English I 2019
The National Assembly is the legislative body of the Republic of Korea and is composed of members who are elected by the people to whom sovereignty belongs. On their behalf, the National Assembly enacts laws which are the foundation of state operation, deliberates, finalizes the budget, and makes important policy decisions.
The National Assembly has the legislative power to propose and pass constitutional amendments and to enact and revise laws. It deliberates and decides upon budget proposals and settles governmental accounts, and controls state affairs by auditing the overall administration of the state and inspecting specific issues. Furthermore, it has the right to approve the President’s appointment of key public officials, such as Chief Justice of the Supreme Court, President of the Constitutional Court, Prime Minister, and Chairman of the Board of Audit and Inspection, and the right to ratify major international treaties on behalf of the people. Moreover, it also actively engages in parliamentary diplomacy, which helps elevate the nation’s interests as well as its international profile.
There are 300 statutory members of the National Assembly. Two-hundred and fifty-three members are elected from single-member constituencies, and the remaining 47 gain office through a proportional representation system. With a term of four years, the cycle of the current 20th National Assembly runs from May 30, 2016, to May 29, 2020.
The National Assembly has one Speaker and two Deputy Speakers. They are elected at the plenary session through secret voting, and each serves a two-year term. As the leader of the legislative body, the Speaker represents the National Assembly, presides over the plenary session, and oversees the administration of the National Assembly. To maintain impartiality during the proceedings, the Speaker is not allowed to affiliate with any political party during his or her term of office. In case the Speaker is unable to carry out his or her duties within their term, a Deputy Speaker reserves the right to act in his or her place.
The National Assembly holds regular and extraordinary sessions. The regular session convenes on the first day of September every year and may not exceed one hundred days. Extraordinary sessions convene on the first day of February, April, and June (even-numbered months with the exception of August, October, and December) every year and may not exceed thirty days.
There are seventeen standing committees and one permanent special committee (Budget and Accounts) that examine bills prior to deliberation at the plenary session. Additional special committees may also be installed to deliberate on particular items. All members of the Assembly, with the exception of the Speaker, shall become a member of a standing committee for a two-year term according to their respective fields of expertise and interest.
Negotiation groups expedite the proceedings of the National Assembly as organizations to facilitate modern party politics. Any party with twenty or more Assembly members can form a negotiation group.
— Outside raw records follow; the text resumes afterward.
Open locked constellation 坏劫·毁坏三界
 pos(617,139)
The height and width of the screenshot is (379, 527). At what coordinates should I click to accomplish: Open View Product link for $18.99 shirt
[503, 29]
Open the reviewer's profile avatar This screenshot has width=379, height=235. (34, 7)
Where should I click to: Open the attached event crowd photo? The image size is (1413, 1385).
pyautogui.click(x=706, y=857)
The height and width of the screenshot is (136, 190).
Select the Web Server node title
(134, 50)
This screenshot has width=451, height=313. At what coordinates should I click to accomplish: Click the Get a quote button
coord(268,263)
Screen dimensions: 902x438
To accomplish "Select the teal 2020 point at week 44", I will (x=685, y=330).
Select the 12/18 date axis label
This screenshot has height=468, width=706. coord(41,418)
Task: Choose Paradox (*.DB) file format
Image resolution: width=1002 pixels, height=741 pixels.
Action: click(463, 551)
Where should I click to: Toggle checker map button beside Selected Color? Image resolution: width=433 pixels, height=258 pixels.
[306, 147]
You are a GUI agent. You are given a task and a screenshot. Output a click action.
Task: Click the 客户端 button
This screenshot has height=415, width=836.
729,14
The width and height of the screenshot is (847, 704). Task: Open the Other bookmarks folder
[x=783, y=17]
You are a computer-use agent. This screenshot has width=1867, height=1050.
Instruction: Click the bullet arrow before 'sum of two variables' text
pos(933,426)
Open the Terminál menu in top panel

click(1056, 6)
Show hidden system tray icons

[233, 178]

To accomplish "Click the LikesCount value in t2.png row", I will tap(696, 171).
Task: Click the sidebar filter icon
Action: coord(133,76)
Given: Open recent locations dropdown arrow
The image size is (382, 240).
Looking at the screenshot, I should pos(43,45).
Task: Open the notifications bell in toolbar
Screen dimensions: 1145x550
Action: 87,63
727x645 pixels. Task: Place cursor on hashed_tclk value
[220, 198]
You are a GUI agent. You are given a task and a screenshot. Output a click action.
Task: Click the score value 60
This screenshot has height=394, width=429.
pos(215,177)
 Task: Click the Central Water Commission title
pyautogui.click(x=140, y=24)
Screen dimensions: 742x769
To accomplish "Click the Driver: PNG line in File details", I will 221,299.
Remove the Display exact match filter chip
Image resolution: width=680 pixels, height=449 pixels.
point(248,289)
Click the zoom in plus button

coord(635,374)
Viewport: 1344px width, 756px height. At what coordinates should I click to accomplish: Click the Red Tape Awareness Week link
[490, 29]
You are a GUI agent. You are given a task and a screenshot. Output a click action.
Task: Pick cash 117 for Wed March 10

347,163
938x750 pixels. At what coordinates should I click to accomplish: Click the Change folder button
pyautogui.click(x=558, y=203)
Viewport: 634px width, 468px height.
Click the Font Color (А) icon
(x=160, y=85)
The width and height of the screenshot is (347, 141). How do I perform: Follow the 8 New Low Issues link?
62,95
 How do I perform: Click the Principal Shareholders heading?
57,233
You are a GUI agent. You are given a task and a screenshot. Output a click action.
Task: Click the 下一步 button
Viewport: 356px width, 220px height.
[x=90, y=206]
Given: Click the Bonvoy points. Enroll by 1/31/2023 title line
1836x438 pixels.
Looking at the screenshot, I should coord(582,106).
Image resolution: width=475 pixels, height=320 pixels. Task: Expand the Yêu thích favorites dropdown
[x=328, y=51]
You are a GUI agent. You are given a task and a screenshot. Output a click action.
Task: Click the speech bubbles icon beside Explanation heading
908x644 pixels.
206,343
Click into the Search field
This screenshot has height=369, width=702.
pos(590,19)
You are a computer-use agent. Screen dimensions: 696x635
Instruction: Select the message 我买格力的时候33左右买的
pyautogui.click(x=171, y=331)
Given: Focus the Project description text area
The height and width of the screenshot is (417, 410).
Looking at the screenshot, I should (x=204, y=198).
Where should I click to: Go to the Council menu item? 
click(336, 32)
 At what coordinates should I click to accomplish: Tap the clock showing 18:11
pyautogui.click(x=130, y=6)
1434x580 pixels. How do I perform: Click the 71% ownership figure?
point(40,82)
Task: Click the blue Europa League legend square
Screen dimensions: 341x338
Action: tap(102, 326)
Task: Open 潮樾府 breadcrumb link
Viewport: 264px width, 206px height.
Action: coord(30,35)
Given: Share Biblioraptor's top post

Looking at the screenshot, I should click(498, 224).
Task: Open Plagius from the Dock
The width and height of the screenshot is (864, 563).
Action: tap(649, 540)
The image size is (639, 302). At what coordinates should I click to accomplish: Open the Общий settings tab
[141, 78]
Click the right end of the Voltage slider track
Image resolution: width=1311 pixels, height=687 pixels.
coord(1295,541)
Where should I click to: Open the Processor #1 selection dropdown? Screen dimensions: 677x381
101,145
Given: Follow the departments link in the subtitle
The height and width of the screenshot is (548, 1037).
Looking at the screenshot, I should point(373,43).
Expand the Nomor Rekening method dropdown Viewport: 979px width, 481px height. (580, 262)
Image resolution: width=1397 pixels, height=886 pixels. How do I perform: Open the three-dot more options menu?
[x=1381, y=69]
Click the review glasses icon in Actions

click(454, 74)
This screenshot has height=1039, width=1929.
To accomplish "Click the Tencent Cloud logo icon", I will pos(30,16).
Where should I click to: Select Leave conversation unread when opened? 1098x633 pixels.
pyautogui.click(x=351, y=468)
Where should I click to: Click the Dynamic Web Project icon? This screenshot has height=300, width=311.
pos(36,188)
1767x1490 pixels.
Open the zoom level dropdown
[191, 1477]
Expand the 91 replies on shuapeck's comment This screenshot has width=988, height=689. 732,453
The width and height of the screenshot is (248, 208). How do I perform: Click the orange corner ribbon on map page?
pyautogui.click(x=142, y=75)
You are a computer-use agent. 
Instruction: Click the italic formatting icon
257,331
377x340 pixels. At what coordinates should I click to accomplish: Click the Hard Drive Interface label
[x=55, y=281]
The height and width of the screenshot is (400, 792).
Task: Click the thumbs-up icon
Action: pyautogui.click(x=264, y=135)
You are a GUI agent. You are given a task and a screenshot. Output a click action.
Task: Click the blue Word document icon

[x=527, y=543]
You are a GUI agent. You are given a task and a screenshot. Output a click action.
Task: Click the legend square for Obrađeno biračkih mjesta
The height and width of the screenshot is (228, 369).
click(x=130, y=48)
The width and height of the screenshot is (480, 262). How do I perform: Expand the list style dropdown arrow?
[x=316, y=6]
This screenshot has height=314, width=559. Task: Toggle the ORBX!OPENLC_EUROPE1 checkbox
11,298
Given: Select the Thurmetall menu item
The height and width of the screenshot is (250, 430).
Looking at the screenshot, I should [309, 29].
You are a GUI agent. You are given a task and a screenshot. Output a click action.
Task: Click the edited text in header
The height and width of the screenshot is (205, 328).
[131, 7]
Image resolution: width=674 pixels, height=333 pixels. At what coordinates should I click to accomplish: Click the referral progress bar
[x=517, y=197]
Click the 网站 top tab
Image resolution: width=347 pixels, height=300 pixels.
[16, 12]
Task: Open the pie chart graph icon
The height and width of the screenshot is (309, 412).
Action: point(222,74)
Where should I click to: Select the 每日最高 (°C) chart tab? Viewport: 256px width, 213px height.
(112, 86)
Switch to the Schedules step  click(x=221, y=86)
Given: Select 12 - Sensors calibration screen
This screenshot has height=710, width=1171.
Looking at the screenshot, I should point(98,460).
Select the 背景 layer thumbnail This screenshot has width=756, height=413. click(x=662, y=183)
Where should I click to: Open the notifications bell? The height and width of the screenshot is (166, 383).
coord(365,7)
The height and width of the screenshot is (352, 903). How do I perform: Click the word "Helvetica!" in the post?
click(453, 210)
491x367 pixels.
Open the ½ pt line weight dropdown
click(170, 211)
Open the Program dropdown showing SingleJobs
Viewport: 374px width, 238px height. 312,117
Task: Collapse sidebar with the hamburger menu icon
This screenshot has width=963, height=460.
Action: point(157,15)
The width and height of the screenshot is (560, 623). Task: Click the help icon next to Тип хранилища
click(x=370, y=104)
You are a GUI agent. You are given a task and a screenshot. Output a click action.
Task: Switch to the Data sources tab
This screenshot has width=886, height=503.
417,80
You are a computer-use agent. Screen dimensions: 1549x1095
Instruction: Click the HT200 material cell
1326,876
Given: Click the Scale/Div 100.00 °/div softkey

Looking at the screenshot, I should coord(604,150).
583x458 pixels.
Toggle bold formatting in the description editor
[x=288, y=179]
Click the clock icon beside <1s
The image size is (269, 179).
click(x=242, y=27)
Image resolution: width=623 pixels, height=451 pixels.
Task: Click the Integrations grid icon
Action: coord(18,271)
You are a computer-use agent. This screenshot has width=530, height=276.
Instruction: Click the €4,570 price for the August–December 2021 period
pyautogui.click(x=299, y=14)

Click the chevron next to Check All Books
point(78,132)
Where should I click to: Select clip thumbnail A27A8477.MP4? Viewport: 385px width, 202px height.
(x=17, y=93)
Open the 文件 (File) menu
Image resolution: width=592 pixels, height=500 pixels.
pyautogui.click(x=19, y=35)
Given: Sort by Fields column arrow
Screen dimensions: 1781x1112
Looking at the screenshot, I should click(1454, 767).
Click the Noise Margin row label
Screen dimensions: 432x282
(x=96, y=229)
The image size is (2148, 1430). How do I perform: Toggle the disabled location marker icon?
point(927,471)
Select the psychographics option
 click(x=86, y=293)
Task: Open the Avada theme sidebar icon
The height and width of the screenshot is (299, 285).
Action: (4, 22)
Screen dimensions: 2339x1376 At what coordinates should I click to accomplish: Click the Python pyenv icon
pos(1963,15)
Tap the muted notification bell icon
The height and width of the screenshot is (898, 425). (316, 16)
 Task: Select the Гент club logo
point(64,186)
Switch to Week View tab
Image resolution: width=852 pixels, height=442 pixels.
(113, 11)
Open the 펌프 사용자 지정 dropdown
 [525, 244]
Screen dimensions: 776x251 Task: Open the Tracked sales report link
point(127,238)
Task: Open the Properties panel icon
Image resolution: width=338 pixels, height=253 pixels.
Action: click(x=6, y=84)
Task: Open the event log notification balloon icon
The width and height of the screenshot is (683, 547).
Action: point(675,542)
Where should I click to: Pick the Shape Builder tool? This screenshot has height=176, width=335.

In addition, twenty or more members who do not belong to a negotiation group may join together to set up a separate negotiation group. The composition of committees, formation of inter-parliamentary councils, and the number of speakers as well as the length of speech in meetings are determined by the proportion of members in each negotiation group.
The National Assembly Secretariat, National Assembly Library, National Assembly Budget Office (NABO), National Assembly Research Service (NARS), and support staff for representatives are components of the legislative support organizations that professionally and effectively support the authority and function of the National Assembly.
The function of the Secretariat is to support the overall parliamentary activities of lawmakers and to take care of the administrative work of the National Assembly. The Secretariat supports major legislative and parliamentary activities from supporting the smooth running of meetings, assisting the deliberation on legislative bills, and overseeing the budget and settlement of accounts and the inspection and investigation of state administration, to providing support for parliamentary diplomacy, handling civil complaints, and promoting National Assembly Broadcasting Station (NATV) services and the National Assembly as a whole.
The National Assembly Library was established to facilitate the legislative activities of lawmakers by collecting, managing, and providing necessary information regarding various pending issues and legislation. The general public also has access to the materials collected, even at night and on Sundays.
The National Assembly Budget Office (NABO) is a legislative support body specializing in financial matters that was established to promote parliamentary financial activities, including assistance in deliberating on the budget and settlement of accounts based on professional and impartial research and analyses.
The National Assembly Research Service (NARS) is an inde-
pendent legislative and policy research institute established within the National Assembly to strengthen its capacity in legislation and policy development. It conducts studies, research, and analyses on legislative and policy issues in an impartial and professional manner. NARS also collects, manages, and distributes related materials, and undertakes studies and analyses on legislative trends and cases at home and abroad in the respective fields to hand them over to Assembly Members and Committees.
Each member of the Assembly is entitled to have eight advisors to facilitate their parliamentary activities. The scope of their work ranges from support for legislative activities in terms of policy formulation to political affairs concerning communication with voters.